-------- RECORDS SHOWN

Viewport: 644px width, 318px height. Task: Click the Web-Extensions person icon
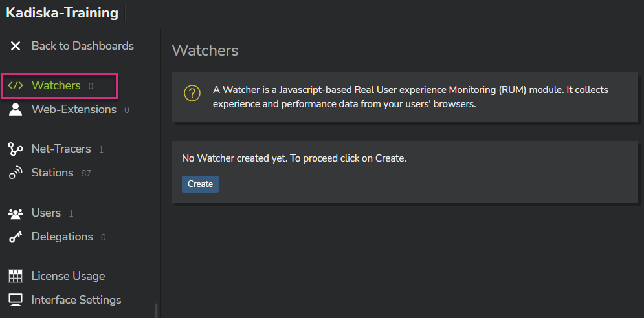(15, 110)
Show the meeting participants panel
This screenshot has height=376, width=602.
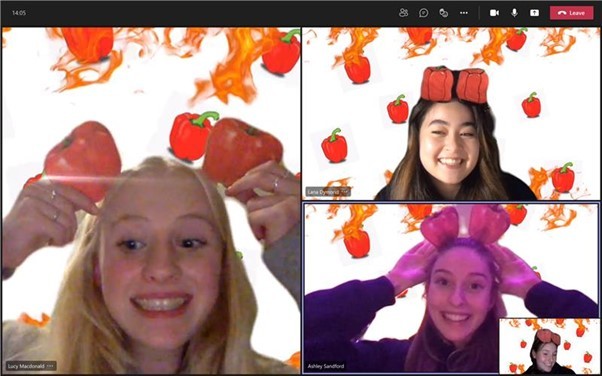coord(404,13)
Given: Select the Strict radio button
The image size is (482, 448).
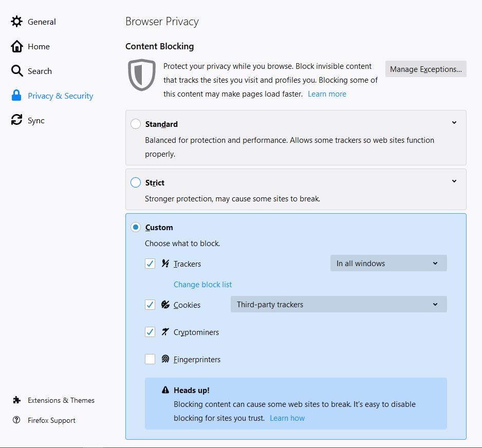Looking at the screenshot, I should pos(136,182).
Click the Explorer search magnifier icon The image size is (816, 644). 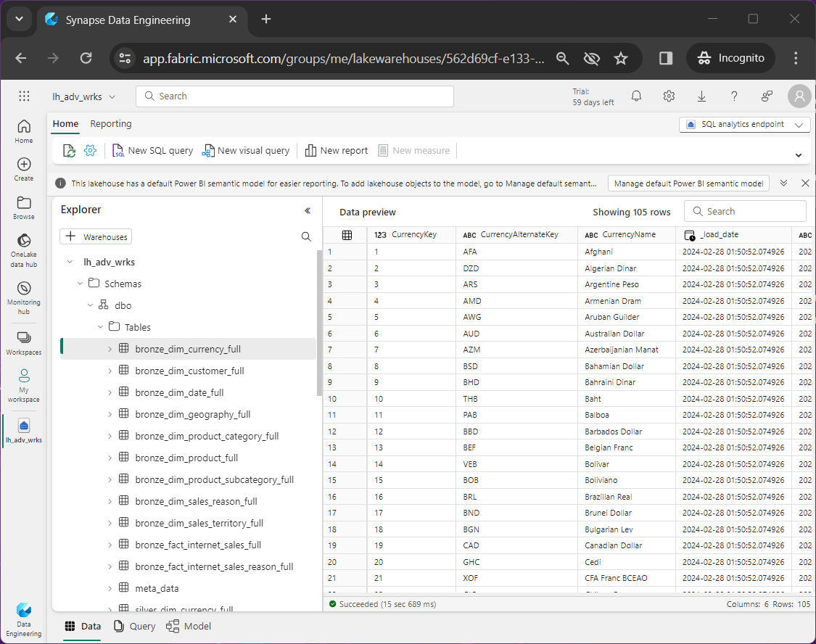[306, 236]
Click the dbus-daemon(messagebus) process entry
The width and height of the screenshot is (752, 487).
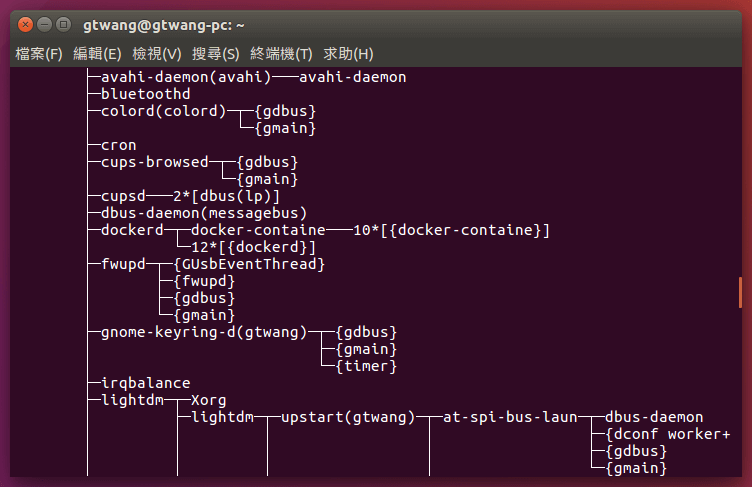204,213
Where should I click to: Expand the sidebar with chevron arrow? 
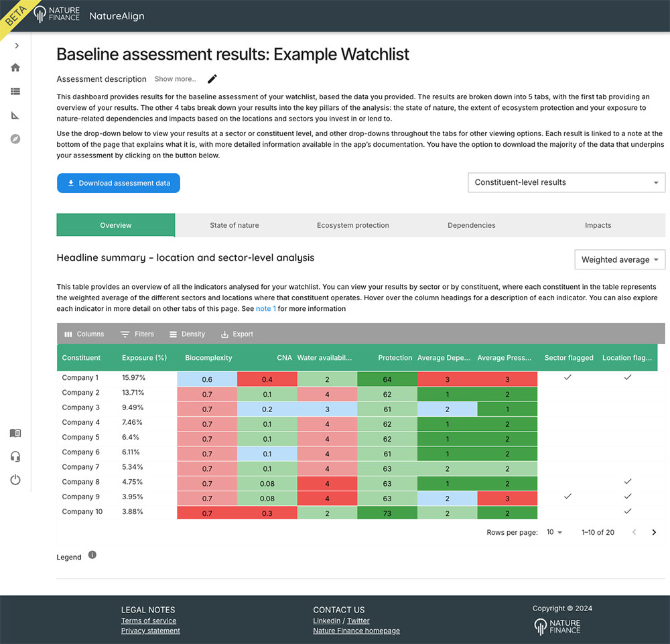[16, 46]
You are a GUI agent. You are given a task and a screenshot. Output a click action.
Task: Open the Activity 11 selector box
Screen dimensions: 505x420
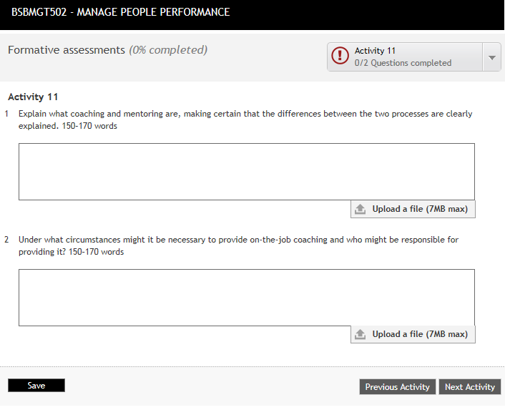(405, 57)
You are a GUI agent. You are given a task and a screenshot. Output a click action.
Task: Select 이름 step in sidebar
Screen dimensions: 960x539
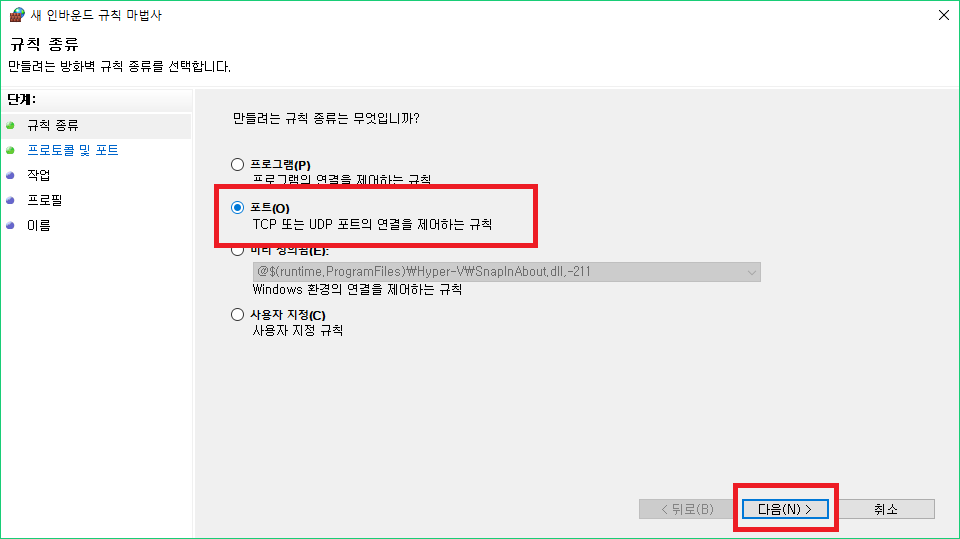39,225
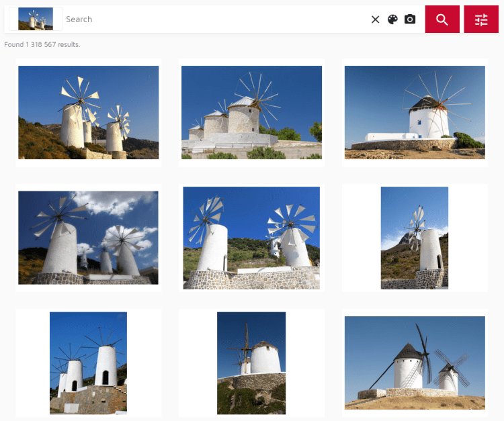
Task: Click the results count text
Action: coord(42,44)
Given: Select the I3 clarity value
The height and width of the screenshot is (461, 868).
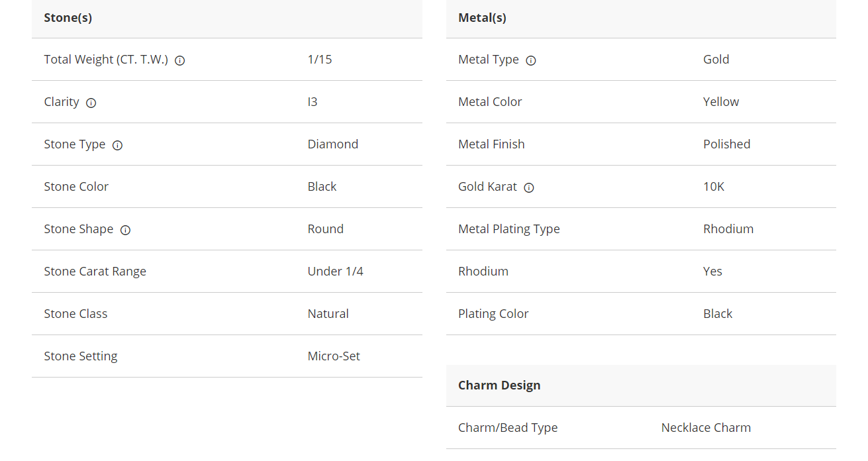Looking at the screenshot, I should (x=313, y=102).
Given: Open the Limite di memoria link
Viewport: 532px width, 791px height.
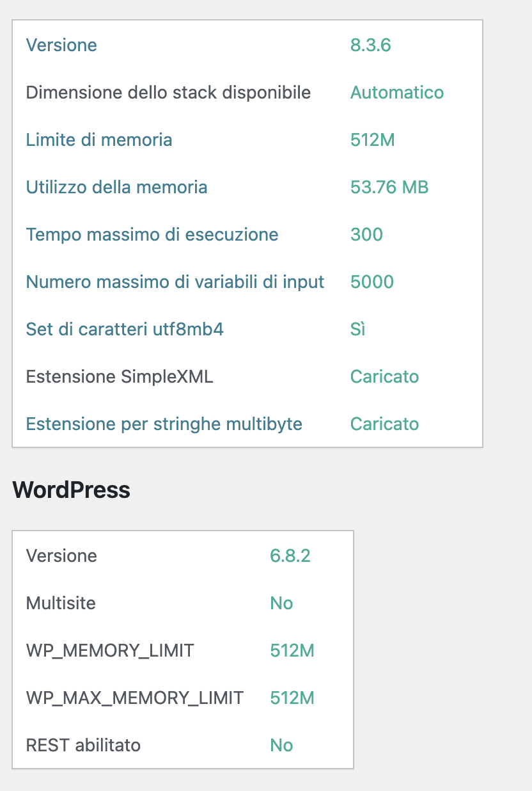Looking at the screenshot, I should pyautogui.click(x=99, y=140).
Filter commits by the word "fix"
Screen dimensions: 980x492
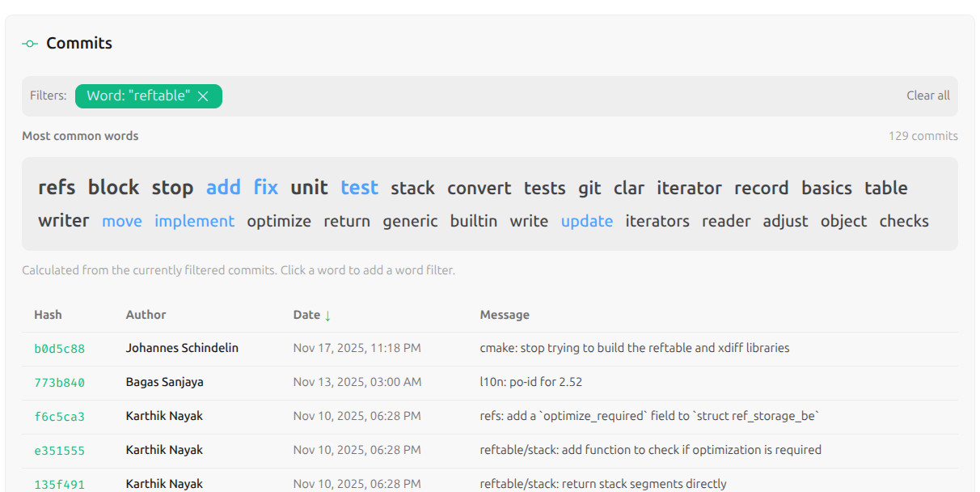[265, 188]
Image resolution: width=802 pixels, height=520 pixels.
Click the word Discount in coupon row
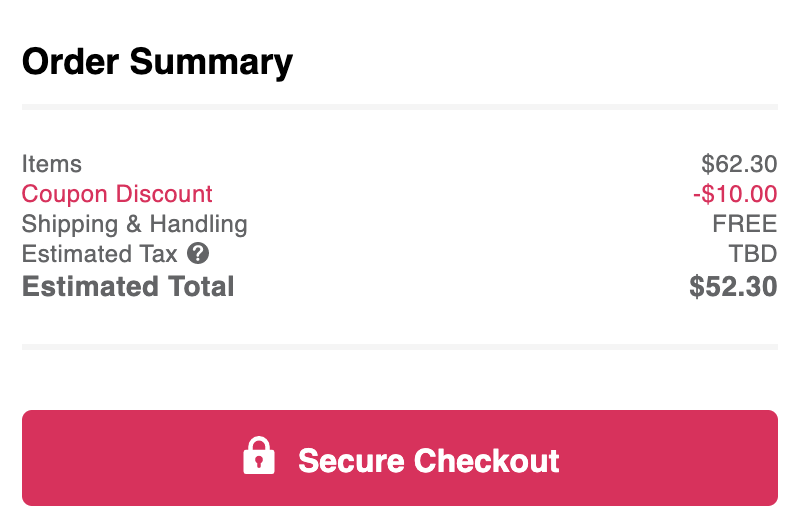click(x=164, y=194)
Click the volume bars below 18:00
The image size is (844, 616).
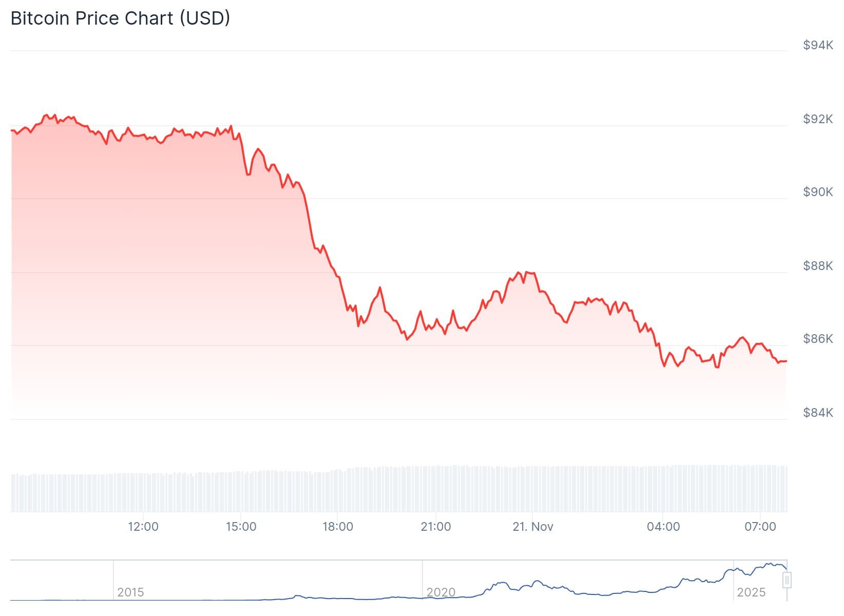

----------------

__WORK TASK__:
Quote exactly the lines from the one that contains "Click the volume bars below 18:00" through the end of the listing above, both ends included, leaving out the pictures.

__WRITTEN RESPONSE__:
Click the volume bars below 18:00
The image size is (844, 616).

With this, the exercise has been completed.